- _TASK BRIEF_:
From the data below, return each line in which the string "card" is found.

- _MATERIAL PROVIDED_:
_ _ _ _ _

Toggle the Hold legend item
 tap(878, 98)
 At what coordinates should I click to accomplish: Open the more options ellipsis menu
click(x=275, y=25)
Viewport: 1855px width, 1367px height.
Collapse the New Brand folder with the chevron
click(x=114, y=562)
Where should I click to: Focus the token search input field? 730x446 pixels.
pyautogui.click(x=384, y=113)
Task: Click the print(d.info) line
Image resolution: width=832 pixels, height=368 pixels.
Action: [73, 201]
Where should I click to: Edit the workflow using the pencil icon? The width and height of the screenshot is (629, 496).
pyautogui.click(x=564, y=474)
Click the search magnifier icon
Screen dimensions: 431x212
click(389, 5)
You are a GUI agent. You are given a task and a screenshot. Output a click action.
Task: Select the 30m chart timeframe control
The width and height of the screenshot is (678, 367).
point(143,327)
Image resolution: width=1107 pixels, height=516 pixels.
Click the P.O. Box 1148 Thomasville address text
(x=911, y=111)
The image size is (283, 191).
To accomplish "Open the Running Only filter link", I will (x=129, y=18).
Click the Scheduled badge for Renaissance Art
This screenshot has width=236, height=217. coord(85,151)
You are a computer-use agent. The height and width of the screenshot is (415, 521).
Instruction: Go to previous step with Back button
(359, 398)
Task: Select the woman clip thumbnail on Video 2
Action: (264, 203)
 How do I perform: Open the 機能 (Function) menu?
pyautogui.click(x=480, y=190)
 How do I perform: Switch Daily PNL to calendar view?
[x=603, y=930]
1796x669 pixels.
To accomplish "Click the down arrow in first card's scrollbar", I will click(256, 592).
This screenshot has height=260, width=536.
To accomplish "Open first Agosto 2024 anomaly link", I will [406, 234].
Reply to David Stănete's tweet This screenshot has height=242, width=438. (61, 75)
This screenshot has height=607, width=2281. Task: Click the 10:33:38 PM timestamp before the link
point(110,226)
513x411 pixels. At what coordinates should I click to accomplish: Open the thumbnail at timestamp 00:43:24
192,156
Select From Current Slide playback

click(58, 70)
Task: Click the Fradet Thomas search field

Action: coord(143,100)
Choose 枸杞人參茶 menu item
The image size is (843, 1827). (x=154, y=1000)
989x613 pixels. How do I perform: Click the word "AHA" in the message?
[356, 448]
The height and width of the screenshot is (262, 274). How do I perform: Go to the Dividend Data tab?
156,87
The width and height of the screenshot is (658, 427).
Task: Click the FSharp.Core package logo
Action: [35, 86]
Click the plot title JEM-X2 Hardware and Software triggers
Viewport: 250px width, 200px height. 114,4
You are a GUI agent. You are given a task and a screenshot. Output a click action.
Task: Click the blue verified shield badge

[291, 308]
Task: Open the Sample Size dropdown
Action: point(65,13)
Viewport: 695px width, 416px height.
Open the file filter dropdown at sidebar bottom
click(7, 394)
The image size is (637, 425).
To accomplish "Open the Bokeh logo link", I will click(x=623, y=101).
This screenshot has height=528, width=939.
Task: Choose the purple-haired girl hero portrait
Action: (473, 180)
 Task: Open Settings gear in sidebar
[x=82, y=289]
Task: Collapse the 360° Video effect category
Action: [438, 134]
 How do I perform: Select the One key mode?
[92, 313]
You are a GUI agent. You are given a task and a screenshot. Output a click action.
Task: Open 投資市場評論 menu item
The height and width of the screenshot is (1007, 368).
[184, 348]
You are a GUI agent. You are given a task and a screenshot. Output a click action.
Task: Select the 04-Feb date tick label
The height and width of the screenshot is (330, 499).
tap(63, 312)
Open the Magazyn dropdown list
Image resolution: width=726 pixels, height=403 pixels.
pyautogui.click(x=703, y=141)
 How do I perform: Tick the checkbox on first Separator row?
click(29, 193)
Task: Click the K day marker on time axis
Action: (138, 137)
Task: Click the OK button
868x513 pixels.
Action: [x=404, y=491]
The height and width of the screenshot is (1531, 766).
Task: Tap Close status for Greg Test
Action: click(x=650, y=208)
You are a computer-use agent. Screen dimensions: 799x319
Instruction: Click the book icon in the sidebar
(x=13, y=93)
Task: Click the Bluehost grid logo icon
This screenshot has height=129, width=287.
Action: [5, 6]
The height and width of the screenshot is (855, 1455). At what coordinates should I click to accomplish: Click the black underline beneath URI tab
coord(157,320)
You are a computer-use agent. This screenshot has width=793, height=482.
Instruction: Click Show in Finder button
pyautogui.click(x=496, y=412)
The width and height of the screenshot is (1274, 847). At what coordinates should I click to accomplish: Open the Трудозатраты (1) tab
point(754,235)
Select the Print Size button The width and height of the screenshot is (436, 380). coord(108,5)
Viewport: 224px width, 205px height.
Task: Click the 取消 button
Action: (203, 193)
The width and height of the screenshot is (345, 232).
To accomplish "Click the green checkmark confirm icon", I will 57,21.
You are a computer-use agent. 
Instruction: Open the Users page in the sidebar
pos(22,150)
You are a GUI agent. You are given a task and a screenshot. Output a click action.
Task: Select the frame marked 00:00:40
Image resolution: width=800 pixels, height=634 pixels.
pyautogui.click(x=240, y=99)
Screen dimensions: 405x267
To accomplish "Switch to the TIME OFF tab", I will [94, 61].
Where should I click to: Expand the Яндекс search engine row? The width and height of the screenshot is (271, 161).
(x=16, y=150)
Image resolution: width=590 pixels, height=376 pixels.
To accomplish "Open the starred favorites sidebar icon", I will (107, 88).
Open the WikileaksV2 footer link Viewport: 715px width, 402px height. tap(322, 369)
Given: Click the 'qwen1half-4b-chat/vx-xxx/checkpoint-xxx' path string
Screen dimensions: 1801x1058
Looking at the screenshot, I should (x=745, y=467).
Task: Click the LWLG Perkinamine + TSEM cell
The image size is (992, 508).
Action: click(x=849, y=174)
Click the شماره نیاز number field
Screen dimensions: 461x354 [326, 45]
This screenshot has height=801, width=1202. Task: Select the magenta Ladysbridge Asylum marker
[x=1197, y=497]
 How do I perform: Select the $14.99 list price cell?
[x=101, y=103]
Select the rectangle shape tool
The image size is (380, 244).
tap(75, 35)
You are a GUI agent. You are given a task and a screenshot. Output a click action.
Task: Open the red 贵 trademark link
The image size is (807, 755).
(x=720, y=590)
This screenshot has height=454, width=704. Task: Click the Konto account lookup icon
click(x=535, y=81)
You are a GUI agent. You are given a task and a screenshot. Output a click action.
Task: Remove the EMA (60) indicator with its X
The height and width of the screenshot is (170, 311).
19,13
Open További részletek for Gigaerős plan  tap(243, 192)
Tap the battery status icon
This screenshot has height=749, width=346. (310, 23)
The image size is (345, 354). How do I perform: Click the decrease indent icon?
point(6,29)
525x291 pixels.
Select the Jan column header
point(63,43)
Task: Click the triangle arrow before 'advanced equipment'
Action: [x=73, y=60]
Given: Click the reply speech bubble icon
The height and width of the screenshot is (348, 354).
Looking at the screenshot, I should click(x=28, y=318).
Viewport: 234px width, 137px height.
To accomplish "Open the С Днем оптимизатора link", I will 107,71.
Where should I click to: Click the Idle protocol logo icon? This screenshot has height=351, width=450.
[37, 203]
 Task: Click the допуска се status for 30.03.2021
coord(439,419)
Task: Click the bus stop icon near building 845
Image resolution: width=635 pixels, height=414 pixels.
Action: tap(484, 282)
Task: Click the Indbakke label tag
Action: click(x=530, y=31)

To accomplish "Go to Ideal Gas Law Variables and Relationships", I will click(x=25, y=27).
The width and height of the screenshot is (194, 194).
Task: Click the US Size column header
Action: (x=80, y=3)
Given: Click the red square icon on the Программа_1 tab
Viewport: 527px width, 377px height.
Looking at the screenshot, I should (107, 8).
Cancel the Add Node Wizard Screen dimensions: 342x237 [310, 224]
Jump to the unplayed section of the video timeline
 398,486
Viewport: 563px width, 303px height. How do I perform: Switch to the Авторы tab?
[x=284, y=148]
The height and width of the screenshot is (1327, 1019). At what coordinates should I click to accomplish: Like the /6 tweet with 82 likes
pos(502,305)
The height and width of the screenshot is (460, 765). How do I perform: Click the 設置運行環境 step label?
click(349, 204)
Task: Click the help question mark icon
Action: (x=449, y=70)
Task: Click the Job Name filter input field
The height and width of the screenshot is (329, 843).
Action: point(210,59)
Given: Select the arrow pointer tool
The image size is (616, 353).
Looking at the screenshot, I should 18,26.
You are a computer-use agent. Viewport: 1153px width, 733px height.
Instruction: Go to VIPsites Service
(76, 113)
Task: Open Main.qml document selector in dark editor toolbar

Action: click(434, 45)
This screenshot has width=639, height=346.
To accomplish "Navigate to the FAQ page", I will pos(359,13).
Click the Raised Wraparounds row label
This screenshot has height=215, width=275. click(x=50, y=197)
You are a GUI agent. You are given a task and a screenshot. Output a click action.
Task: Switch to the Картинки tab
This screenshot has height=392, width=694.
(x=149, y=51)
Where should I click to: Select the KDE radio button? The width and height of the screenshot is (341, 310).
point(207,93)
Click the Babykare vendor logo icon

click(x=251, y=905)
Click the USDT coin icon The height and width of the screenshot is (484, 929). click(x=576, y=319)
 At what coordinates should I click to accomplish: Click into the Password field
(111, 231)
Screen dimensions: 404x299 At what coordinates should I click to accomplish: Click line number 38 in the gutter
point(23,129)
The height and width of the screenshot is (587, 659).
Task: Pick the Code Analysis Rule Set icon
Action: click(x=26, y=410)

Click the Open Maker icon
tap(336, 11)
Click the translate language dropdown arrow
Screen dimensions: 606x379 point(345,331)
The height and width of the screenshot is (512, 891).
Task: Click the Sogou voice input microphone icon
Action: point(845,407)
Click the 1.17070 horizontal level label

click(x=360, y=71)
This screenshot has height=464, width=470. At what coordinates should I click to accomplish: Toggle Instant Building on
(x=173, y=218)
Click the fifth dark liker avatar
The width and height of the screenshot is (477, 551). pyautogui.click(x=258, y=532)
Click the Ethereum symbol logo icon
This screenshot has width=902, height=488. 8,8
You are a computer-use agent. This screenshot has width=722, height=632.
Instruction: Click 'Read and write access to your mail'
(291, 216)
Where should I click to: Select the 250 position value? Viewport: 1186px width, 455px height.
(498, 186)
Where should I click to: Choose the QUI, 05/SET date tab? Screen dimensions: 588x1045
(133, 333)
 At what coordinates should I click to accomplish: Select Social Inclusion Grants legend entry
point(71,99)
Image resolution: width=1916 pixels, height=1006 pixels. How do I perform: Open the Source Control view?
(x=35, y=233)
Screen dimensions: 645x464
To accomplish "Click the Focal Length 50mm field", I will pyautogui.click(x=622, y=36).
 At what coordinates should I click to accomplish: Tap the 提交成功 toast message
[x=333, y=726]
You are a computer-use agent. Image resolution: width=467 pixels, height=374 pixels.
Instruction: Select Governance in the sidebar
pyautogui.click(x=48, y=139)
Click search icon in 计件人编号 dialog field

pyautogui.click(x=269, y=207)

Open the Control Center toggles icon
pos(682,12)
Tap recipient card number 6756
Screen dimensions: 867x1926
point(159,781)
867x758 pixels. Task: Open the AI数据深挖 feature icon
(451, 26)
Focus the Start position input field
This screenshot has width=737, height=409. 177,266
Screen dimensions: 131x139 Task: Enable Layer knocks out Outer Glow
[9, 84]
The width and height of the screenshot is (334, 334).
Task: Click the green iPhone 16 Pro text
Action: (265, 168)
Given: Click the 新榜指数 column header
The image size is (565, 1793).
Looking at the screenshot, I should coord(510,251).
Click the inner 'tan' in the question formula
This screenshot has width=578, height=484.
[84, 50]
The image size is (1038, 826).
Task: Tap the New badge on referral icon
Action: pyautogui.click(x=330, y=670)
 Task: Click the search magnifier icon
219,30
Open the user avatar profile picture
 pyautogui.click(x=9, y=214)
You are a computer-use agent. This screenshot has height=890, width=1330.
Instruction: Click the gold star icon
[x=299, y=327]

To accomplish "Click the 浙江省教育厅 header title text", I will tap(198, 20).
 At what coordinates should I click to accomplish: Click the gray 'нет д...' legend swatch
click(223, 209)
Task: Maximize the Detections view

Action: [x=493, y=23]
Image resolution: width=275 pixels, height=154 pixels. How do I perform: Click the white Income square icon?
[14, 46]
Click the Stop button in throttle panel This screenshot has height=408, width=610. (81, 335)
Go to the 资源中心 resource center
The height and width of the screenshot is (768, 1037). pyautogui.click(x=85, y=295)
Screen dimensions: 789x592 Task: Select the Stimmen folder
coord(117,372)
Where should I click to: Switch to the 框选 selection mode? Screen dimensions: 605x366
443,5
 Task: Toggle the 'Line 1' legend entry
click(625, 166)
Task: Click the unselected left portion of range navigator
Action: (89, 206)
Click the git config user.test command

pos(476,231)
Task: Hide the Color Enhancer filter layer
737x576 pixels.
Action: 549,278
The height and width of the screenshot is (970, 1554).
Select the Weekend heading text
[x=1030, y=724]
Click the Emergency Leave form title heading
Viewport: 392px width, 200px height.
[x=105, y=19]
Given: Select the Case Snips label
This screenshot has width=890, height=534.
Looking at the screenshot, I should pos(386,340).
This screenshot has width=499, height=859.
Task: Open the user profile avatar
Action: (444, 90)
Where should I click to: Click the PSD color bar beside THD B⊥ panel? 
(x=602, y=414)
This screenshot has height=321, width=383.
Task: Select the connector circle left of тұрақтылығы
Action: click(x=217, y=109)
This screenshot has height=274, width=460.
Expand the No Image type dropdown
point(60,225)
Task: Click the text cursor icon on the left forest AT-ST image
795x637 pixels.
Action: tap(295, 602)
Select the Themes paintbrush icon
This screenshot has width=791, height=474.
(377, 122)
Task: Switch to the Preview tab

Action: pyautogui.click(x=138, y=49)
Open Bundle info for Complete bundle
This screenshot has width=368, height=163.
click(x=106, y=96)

_ _ _ _ _

- _EXERCISE RESPONSE_:
To accomplish "Click the down arrow in first card's scrollbar", I will click(256, 592).
Tap recipient card number 6756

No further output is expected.